Hiperestética

técnica, poder e a emergência de um regime do sensível

  • André Luiz C. Gonçalves UFPI - Universidade Federal do Piauí
Palavras-chave: hiperestética, regime do sensível, economia da presença, tecnomediação, tecnossistema, financeirização da atenção

Resumo

Este artigo propõe o conceito de hiperestética como hipótese inaugural para compreender a emergência de um novo regime técnico do sensível na contemporaneidade. Frente à estetização generalizada, à tecnomediação da percepção e à financeirização da atenção, a hiperestética é apresentada não como mera estética digital nem como estilo, mas como uma mutação estrutural da sensibilidade operada por arquiteturas digitais. Entre a aisthesis e a estética moderna do juízo, delineia-se um regime de presença performada, codificação sensorial e produção técnica da experiência.
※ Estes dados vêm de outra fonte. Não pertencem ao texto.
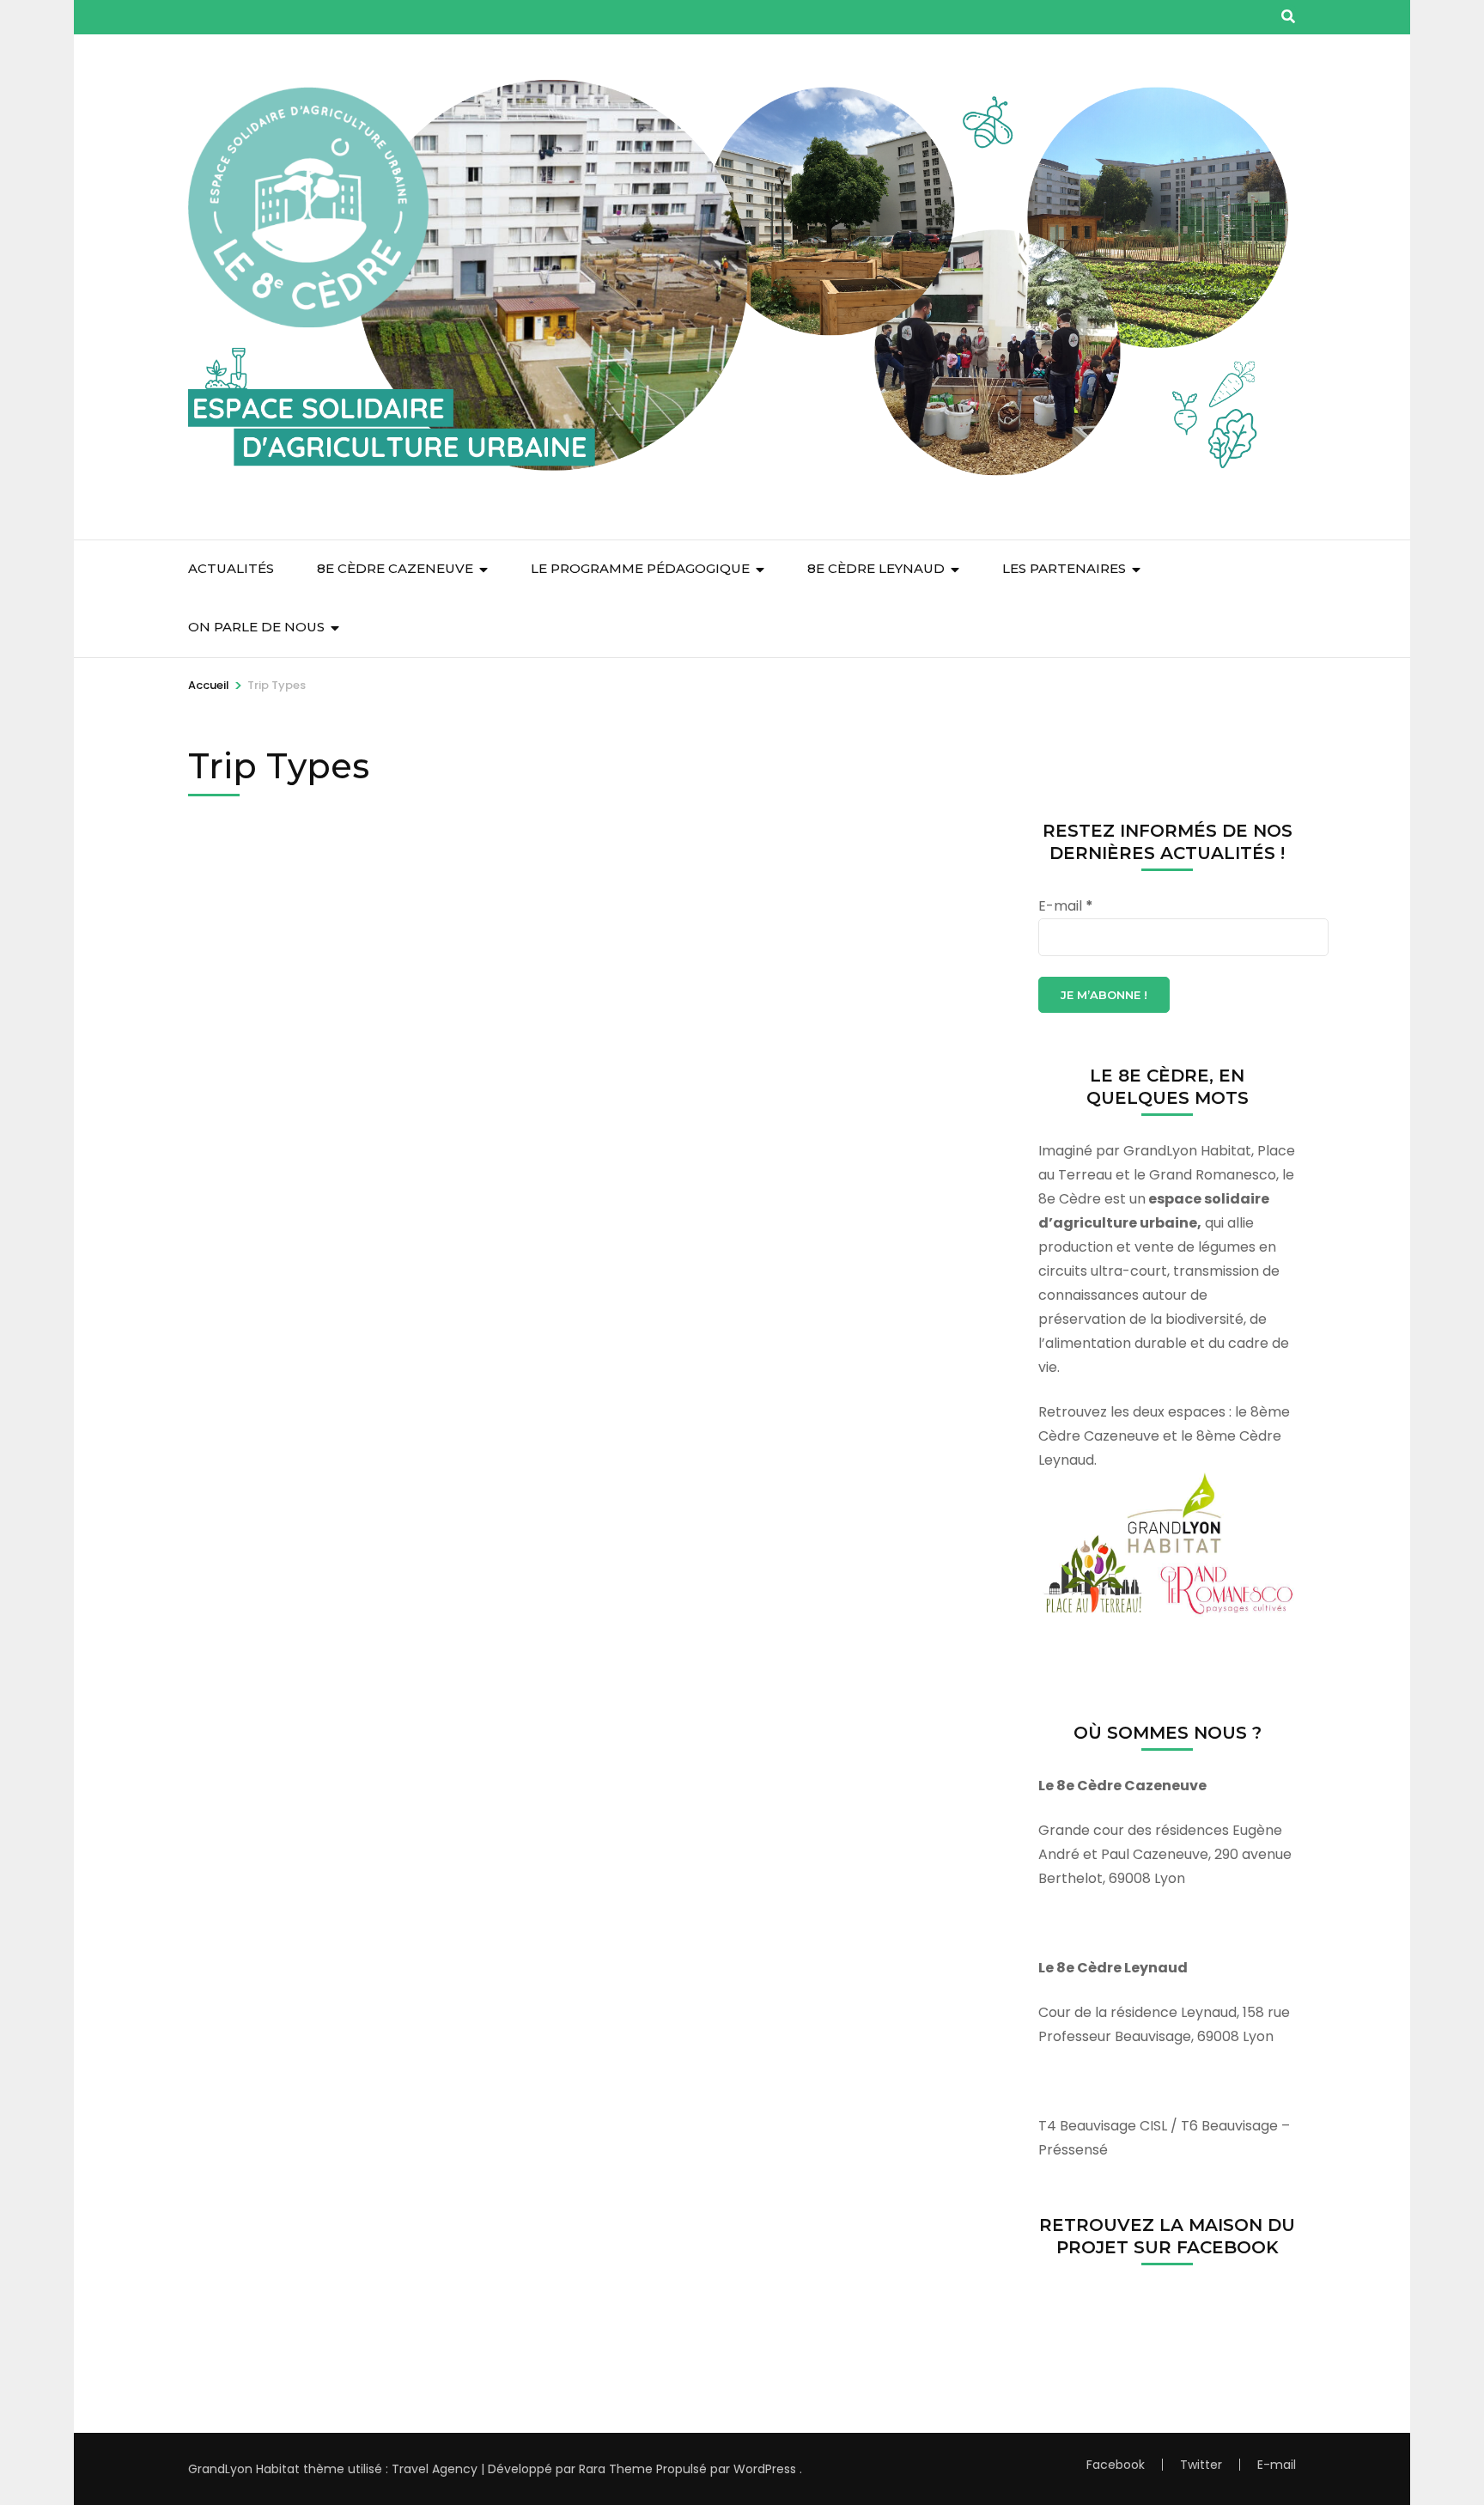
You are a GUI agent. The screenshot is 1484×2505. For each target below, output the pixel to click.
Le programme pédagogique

Em diálogo com Benjamin, Gumbrecht, Kittler e Baudrillard, o sensível aparece como campo estratégico de modulação, controle e valoração econômica. O ensaio estabelece balizas conceituais, discute fundamentos epistemológicos, políticos e ontológicos e indica efeitos sobre percepção, desejo e economia da presença. Nomear a hiperestética é, por fim, um gesto epistêmico, político e ontológico.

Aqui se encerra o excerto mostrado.